Rightmove, the United Kingdom’s largest property listing platform, is facing growing investor scrutiny after its bold push into artificial intelligence triggered a sharp market sell-off. The company’s announcement that it would significantly ramp up AI spending at the cost of near-term profitability wiped out nearly £634 million ($833 million) from its market valuation in a single day.
Shares plunged as much as 28% last Friday before closing 12.5% lower, marking one of Rightmove’s steepest intraday declines since going public. The move followed a trading update that forecast operating profit growth of only 3% to 5% in 2026, compared to the 9% expected this year, as the company redirects resources toward next-generation AI initiatives.
CEO Johan Svanstrom emphasized that artificial intelligence is “becoming absolutely central” to the company’s operations, saying the firm is already developing a “wide range of AI-enabled innovations” for both customers and real estate partners.
Rightmove’s stock reaction underscores a long-standing divide between U.K. and U.S. markets. While American investors often reward companies that bet aggressively on innovation and long-term technology investment, British investors tend to react cautiously to anything that delays short-term returns.
This skepticism is not new. In 2004, British Sky Broadcasting experienced a 19% one-day stock drop after then-CEO James Murdoch announced hundreds of millions in technology investments. Similarly, Rightmove’s downturn reveals that U.K. investors still view “AI spending” as a risk rather than an opportunity.
Since the sell-off, several analysts have described Rightmove’s shares as oversold, prompting a mild recovery this week. However, the broader question remains: how will British firms communicate large-scale AI investments without rattling shareholders?
Across corporate Britain, enthusiasm for AI remains high—but implementation lags far behind global competitors.

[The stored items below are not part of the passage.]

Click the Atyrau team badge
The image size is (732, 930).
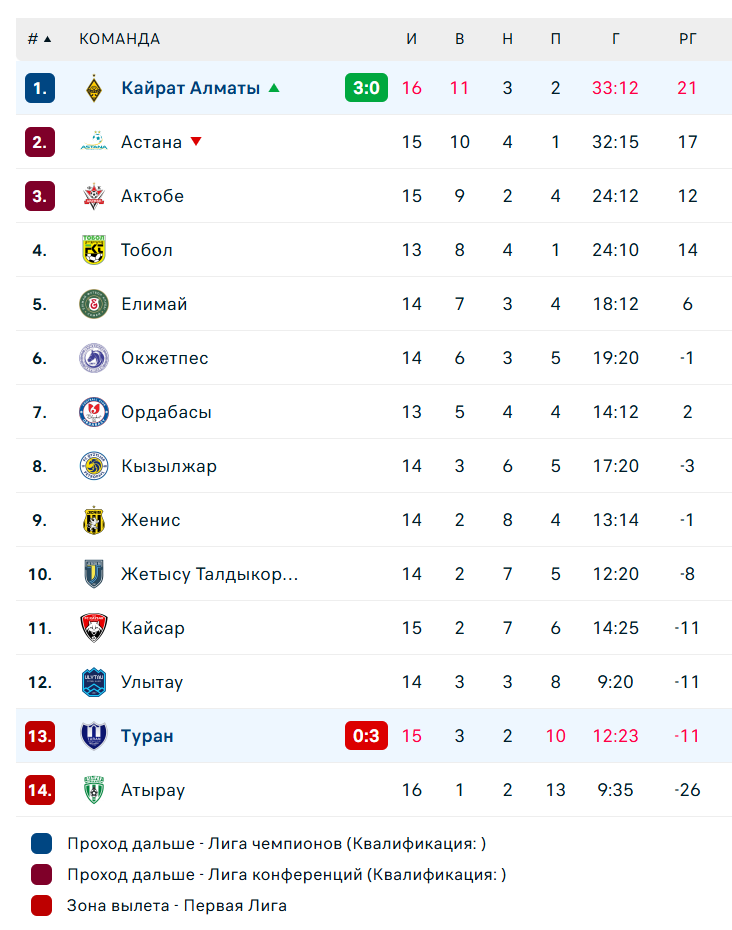(94, 789)
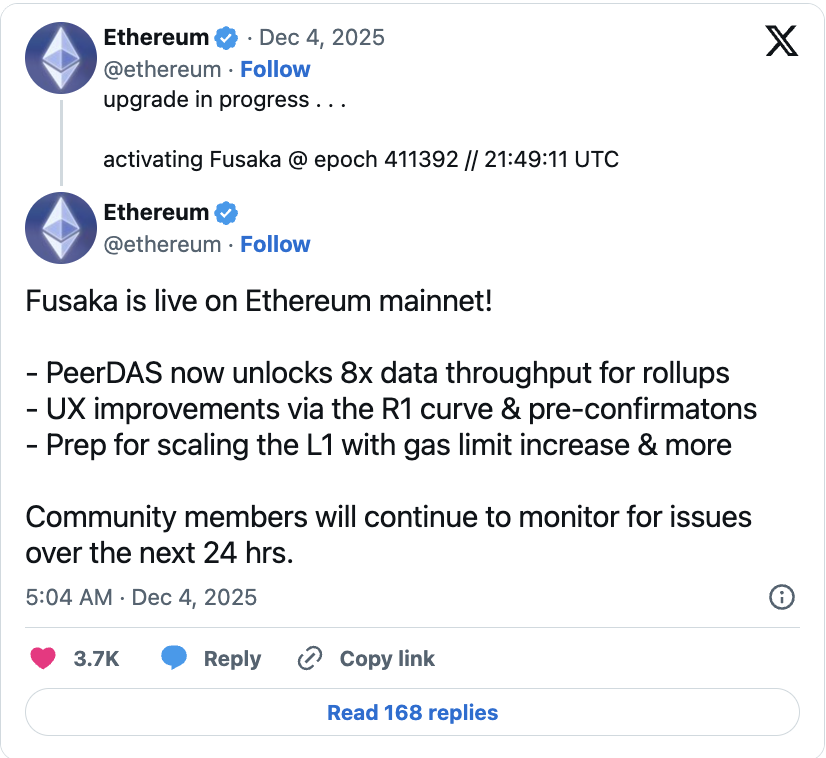Like the tweet with the heart icon
Viewport: 826px width, 758px height.
point(42,658)
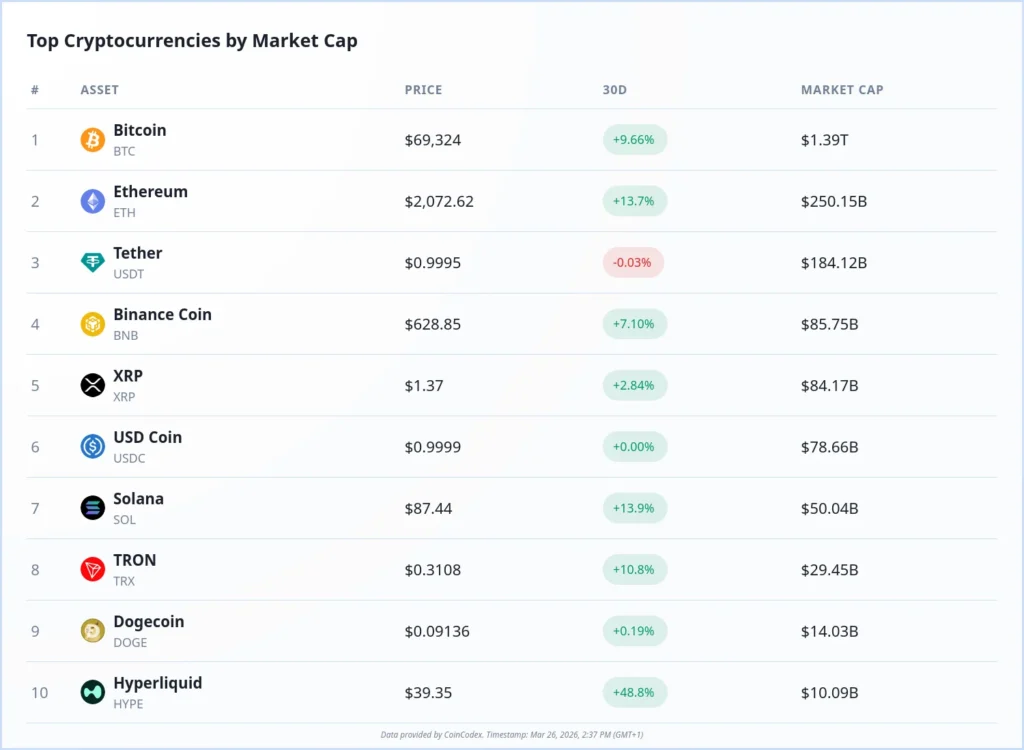Click Hyperliquid's +48.8% gain badge

coord(634,692)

A Multiverse analysis of 700 FTSE 100 annual reports found that 49% of U.K. blue-chip firms now reference AI in their strategies, yet only 34% mention staff training related to AI integration.

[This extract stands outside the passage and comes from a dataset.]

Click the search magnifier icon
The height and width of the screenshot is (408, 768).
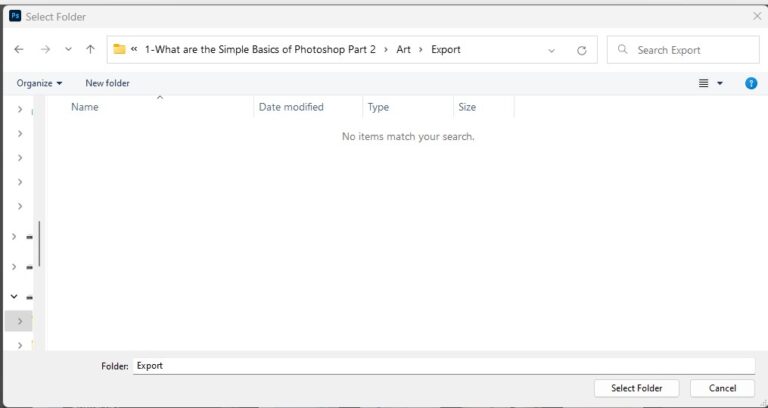click(x=623, y=49)
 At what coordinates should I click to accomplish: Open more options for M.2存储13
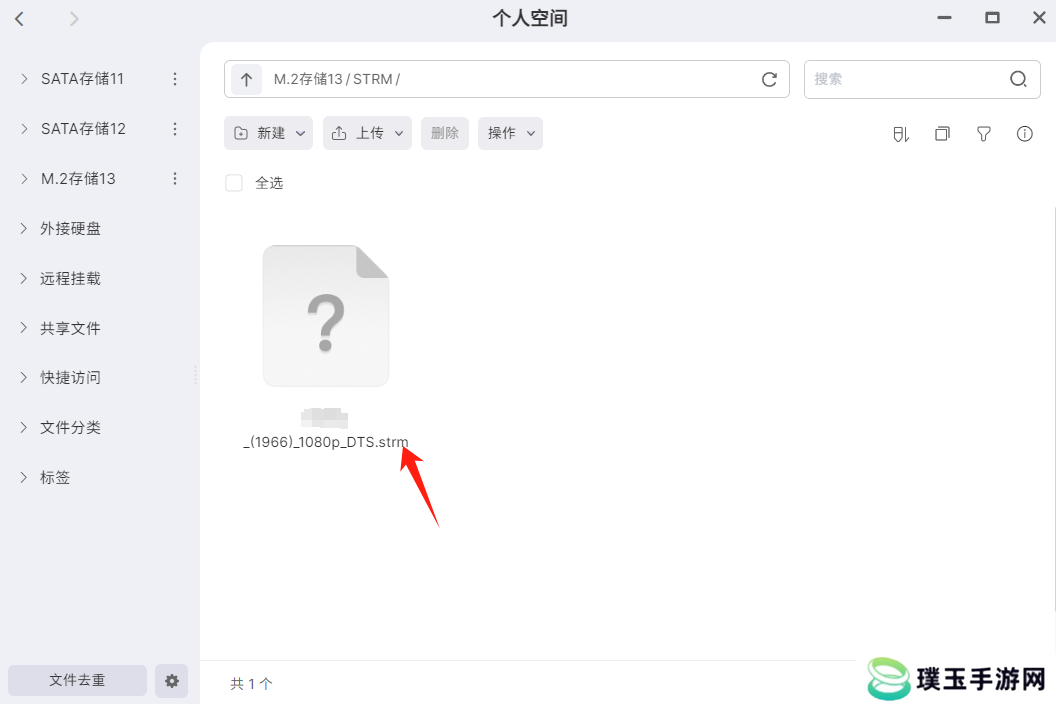click(x=175, y=179)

According to Matt Clifford, co-author of the government’s AI Opportunities Action Plan, the U.K. risks falling behind other G7 nations in technology adoption. “We’re good at creative tech but the worst adopters of new tech,” he warned, comparing AI adoption to “teenage sex—everyone’s talking about it, but few are actually doing it.”

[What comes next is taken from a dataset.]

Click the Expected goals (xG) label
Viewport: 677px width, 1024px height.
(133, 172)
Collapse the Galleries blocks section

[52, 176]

Even larger corporations are moving cautiously. IBM’s “Race for ROI” report revealed that nearly two-thirds of British firms have yet to fully deploy AI, with most using it only to cut costs rather than create new revenue streams.
The cost of AI implementation remains a major barrier. A study by SAP found that the average British company plans to invest £15.9 million in AI this year, far behind the £27.4 million average for U.S. firms and £31.6 million for Chinese firms. Despite this, U.K. executives expect a 17% return on AI investment by 2025, showing optimism but limited financial commitment.
Beyond money, the skills gap is another obstacle. Only 18% of smaller U.K. firms referenced AI training in their corporate filings, suggesting that a lack of qualified talent is hindering meaningful progress.
One standout example in the U.K. market is Autotrader, the online car marketplace. Its AI-powered Co-Driver tool, launched last year, has already helped over 10,000 customers create more than one million vehicle listings. The platform is also rolling out Buying Signals, an AI system that predicts which customers are most likely to purchase specific vehicles.
Autotrader’s success story demonstrates how AI can enhance customer engagement and drive new business value—something Rightmove hopes to emulate. If executed effectively, Rightmove’s AI strategy could eventually transform the property market and reward patient investors.
The controversy comes as the FTSE 100 hit a record high near 9,900 points, closing in on the symbolic 10,000 level. According to AJ Bell’s Dan Coatsworth, achieving that milestone would be “a triumphant moment” for U.K. markets. However, volatility in gilts and a rise in unemployment rates continue to pressure investor confidence.
While the Bank of England hints at potential rate cuts in December, economic uncertainty lingers—making investors even more cautious about companies like Rightmove betting big on long-term innovation.
In the end, Rightmove’s AI gamble reflects both a bold vision and a warning sign: innovation without investor alignment can come at a steep short-term cost. But if the company delivers tangible results like Autotrader, history may view this moment as the turning point that reshaped the future of Britain’s digital property market.